«Nos enfants sont les premiers à subir les réformes»: quand les parents d’élèves font grève aux côtés des profs – Le Vif

De nombreux enseignants se sont croisés les bras, mardi, à l’occasion de la grève des services publics. Des actions majoritairement soutenues par les parents d’élèves, malgré de légitimes inquiétudes organisationnelles. Pour les profs, l’enjeu est de réussir à sensibiliser, sans polariser.

Le jour n’était pas encore levé que la colère grondait déjà. Il était huit heures du matin, mardi, quand les premiers manifestants affluaient devant l’Institut des Arts et Métiers, à Bruxelles. Bonnets vissés sur la tête pour affronter le froid mordant, professeurs, éducateurs, psychologues et responsables de centres PMS ont répondu en nombre à l’appel d’Ecole en Lutte pour protester contre les réformes annoncées dans l’enseignement. Signe du caractère transversal de la grogne, certains parents d’élèves sont mêmes venus grossir les rangs des contestataires. «Nos enfants sont les premiers à subir les conséquences de ces mesures, donc c’était important pour moi d’être présente aujourd’hui, assure Charlotte Forges, maman de deux élèves scolarisés dans un établissement primaire de Saint-Gilles. Je voulais montrer que les rôles de parents et de profs, ça va ensemble

La Bruxelloise dit s’inquiéter de la dégradation «inouïe» des conditions de travail des enseignants et du manque de moyens qui leur sont accordés. «Ils se retrouvent avec toujours plus d’heures de cours, sans être payés plus, dans des locaux toujours plus petits pour le nombre grandissant d’élèves, s’indigne la mère de famille. Or, quand je discute avec les institutrices de mes enfants, je sais qu’elles ont à coeur de faire correctement leur travail, avec beaucoup d’amour et de soin. Ces mesures punitives me paraissent donc aberrantes.» Charlotte Forges n’était d’ailleurs pas la seule maman à participer au mouvement des services publics, mardi. «Je reviens d’un rassemblement dans le centre-ville de Liège, auxquels plusieurs parents d’élèves sont venus se greffer», assure Luc Toussaint, président de la CGSP-Enseignement.

LISTE DES TÂCHES:
**1)** D'après l'article, à l'appel de quelle organisation les manifestants réunis devant l'Institut des Arts et Métiers ont-ils répondu ?
**2)** Réécrivez, s'il vous plaît, tout ce qui va de « La Bruxelloise dit » jusqu'à « de la CGSP-Enseignement. » dans l'article, en remplaçant « mère de famille » par « maman ».
Le listing placé après l'article ne sert pas ici.

DONNÉES SOURCES:
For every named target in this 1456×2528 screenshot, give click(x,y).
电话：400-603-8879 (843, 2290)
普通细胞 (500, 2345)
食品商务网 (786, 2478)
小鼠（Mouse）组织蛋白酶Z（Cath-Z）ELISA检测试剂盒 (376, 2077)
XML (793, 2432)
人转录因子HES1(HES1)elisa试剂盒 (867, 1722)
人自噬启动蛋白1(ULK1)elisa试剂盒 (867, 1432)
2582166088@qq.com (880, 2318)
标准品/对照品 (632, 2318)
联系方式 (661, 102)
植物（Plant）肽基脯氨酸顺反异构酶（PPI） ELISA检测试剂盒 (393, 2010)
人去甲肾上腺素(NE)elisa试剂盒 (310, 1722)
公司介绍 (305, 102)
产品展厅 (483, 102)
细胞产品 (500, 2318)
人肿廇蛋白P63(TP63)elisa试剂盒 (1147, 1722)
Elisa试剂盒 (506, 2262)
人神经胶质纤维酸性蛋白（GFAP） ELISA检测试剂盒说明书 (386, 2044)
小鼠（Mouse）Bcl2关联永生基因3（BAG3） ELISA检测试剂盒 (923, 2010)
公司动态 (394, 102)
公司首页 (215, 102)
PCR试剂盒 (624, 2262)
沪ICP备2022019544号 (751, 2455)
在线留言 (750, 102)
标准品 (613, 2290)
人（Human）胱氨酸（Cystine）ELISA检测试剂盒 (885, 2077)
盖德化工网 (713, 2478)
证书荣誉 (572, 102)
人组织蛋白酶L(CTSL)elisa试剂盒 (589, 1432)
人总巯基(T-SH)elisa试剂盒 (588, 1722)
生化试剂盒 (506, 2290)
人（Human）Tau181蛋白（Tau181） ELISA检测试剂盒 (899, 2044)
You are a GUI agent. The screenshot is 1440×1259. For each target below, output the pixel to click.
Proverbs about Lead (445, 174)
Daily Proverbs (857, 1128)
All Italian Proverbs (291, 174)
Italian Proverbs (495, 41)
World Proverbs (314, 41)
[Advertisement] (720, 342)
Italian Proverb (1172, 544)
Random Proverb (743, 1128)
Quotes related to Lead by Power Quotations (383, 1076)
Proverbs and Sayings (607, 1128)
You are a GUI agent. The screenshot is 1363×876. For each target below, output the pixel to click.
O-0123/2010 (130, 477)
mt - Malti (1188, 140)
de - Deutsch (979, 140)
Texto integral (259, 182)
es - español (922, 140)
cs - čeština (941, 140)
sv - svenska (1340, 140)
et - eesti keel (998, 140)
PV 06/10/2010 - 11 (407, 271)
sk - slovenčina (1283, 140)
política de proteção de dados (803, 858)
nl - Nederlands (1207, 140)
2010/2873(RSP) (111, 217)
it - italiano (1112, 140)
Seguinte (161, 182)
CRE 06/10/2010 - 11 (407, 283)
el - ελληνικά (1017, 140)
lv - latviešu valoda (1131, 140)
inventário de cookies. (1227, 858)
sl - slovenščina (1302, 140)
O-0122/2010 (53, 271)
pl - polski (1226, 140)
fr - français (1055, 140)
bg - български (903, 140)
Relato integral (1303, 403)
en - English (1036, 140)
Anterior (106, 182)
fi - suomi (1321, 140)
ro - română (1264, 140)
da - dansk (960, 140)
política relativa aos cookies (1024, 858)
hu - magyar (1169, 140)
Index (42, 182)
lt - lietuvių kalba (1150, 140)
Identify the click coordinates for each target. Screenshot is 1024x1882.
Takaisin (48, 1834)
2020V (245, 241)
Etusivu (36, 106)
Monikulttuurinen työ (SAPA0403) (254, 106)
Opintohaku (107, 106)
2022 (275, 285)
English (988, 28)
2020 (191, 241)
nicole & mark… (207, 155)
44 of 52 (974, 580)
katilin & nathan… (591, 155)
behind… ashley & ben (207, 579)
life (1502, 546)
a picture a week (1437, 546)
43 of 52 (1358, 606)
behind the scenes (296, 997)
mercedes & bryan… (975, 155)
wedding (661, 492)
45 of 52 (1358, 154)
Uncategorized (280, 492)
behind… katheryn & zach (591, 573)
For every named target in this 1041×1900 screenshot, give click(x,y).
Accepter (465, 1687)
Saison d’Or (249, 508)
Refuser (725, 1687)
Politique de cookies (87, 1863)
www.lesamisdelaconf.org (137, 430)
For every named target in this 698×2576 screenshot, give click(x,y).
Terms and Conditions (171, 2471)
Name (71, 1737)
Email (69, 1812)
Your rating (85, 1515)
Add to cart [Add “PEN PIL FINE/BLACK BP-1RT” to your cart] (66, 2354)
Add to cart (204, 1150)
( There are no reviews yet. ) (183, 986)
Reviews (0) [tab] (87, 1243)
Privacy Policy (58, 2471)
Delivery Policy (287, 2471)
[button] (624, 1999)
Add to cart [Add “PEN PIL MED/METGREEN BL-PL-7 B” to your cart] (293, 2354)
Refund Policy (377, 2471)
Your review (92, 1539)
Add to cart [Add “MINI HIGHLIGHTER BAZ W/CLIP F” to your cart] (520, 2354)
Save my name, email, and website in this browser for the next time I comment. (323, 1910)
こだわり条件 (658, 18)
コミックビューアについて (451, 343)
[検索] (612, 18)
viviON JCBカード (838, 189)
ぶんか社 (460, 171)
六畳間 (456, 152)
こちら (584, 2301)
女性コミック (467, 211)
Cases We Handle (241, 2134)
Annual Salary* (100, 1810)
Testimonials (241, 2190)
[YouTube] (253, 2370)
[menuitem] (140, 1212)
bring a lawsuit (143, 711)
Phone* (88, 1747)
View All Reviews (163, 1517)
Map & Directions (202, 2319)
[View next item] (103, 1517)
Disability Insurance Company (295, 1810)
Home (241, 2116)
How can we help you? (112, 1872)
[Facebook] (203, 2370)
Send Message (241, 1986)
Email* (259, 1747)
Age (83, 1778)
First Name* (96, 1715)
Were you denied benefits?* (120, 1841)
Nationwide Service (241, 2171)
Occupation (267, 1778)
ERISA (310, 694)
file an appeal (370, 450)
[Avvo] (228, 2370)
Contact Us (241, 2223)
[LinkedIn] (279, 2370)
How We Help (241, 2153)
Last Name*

RÉPONSES RÉDIGÉES:
**1)** À l'appel d'Ecole en Lutte.

**2)**
La Bruxelloise dit s’inquiéter de la dégradation «inouïe» des conditions de travail des enseignants et du manque de moyens qui leur sont accordés. «Ils se retrouvent avec toujours plus d’heures de cours, sans être payés plus, dans des locaux toujours plus petits pour le nombre grandissant d’élèves, s’indigne la maman. Or, quand je discute avec les institutrices de mes enfants, je sais qu’elles ont à coeur de faire correctement leur travail, avec beaucoup d’amour et de soin. Ces mesures punitives me paraissent donc aberrantes.» Charlotte Forges n’était d’ailleurs pas la seule maman à participer au mouvement des services publics, mardi. «Je reviens d’un rassemblement dans le centre-ville de Liège, auxquels plusieurs parents d’élèves sont venus se greffer», assure Luc Toussaint, président de la CGSP-Enseignement.